A cultura popular, portanto, representa uma esfera da vida social onde as diferentes representações e simbolismos dispersos pelo corpo social podem se expressar e assim interagir, de modo a estabelecer as “sinapses” comunicativas essenciais para a composição de um substrato representativo comum que possibilite o entendimento entre os indivíduos. Neste sentido, podemos afirmar que quão mais intensa a produção cultural, mais entretecidos serão os universos significativos dos diferentes indivíduos componentes de um grupo social, com uma ampliação das possibilidades comunicacionais e, conseqüentemente, de resistência à planificação massificante imposta pela hegemonia.

No âmbito da cultura popular assim definida, a arte que se desenvolve sem a finalidade estritamente comercial (embora possa e deva inserir-se no mercado, até como condição de sobrevivência) chamaremos arte popular, dentro de cujo espaço está inserida a música popular lato sensu. Ainda no âmbito das definições conceituais, para efeitos práticos (não teóricos), por música popular brasileira stricto sensu entenderemos as manifestações que não as de ordem da música tradicional, de expressão tipicamente regionalizada, normalmente associadas à dança ou a funções dramáticas (de formato processional ou em forma de auto), perpetuada a partir da transmissão oral, tais como o jongo, o carimbó, o maracatu, a congada, o batuque, o tambor-de-crioula, a cana-verde, a folia-de-reis, o samba rural, a tirana etc.

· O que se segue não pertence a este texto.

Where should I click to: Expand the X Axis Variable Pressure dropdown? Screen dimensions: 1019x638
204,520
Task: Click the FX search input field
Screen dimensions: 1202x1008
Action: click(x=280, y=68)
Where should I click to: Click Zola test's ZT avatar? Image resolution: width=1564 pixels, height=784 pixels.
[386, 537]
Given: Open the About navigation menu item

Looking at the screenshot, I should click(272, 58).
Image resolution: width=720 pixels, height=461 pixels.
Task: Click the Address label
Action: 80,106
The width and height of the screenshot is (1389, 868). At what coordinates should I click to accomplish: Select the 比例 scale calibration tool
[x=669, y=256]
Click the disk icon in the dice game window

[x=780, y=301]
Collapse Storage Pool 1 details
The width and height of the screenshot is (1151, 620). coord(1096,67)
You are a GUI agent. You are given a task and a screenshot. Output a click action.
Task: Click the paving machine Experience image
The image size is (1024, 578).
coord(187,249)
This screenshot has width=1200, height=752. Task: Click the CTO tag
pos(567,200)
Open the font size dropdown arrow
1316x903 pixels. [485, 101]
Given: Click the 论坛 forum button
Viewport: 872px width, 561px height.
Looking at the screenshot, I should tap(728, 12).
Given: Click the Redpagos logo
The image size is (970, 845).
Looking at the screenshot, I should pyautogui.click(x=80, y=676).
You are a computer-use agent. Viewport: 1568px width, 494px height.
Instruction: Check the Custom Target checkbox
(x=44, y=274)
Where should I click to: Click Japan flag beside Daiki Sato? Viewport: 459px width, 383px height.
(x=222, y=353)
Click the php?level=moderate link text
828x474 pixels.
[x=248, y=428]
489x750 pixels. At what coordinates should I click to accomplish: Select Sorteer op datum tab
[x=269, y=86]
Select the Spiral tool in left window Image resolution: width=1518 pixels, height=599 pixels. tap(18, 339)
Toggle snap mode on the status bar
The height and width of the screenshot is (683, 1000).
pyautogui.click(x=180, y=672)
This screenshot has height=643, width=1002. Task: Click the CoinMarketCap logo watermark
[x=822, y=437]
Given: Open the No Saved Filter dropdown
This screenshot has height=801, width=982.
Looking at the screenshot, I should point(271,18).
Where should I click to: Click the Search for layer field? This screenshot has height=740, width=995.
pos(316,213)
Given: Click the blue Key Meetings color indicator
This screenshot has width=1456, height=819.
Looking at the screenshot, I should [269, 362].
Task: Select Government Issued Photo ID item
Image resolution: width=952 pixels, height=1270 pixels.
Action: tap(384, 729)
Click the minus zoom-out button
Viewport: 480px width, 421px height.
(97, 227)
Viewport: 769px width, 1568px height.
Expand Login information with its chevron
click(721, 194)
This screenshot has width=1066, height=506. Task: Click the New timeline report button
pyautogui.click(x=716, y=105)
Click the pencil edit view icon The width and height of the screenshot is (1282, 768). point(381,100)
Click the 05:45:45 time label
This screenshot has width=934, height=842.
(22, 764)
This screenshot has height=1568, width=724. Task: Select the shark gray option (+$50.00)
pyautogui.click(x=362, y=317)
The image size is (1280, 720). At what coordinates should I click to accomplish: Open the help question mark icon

A partir da singularidade dessas diversas expressões localizadas geograficamente, podemos encontrar traços comuns; possivelmente, por um lado, em função de origens assemelhadas, a partir de elementos da música africana, indígena e européia, entre outras (mas diferenciadas a partir das peculiaridades do processo de amalgamação). Por outro, por via da disseminação pelo território nacional das formas oriundas dos centros produtivos de maior pujança econômica (Sudeste, principalmente o eixo Rio-SP), que concentravam os meios materiais de divulgação, notadamente o rádio e a indústria fonográfica, nos primórdios. Destarte, o que a partir de agora designaremos música popular brasileira, exprime esta acepção restrita, que normalmente expressa formas musicais que incorporam elementos da tradição regional, mas que somados a outros de uma linguagem comum nacional, vão constituir uma expressão cultural capaz de ser assimilada em diferentes pontos do país. Dito de outra forma, e de maneira um tanto simplista, essa música popular engendra o “nacional”, a partir da dialética recorrente entre o particular e o universal.

A idéia de brasilidade foi forjada a partir da cultura dos indivíduos comuns do povo brasileiro e traduz essa forma nossa toda particular de ser e estar no mundo, reconhecida em todas as partes do mundo. É claro em muitíssimos autores brasileiros desde o século XIX que a elite sócio-econômica não se reconhece nesse jeito de ser. Suas aspirações, suas referências, seus valores são importados, vêm dalhures e negam expressamente a originalidade, a significação e a importância dessa cultura nativa. A idéia de pertencimento a uma nação foi, pois, forjada a partir das classes populares, que dela se valeram, desde há muito, como uma força aglutinadora, de resistência. Por isso insisto no reconhecimento da verdadeira importância da dimensão cultural na vida do povo e da nação. Esse processo de constante mediação é o que permite que as relações sociais se processem baseadas na integração racional pela via do entendimento entre os indivíduos, e não de acordo com as estruturas formais de mediação que tendem a gerar relações reificadas, marcadas pela opressão. Assim é que podemos situar a música popular no Brasil exercendo, no âmbito nacional, o mesmo papel que as manifestações tradicionais no seio de suas comunidades de origem, qual seja o de contribuir dialeticamente para a ampliação do universo significativo comum onde vai se construir a idéia e o sentimento de “povo brasileiro”.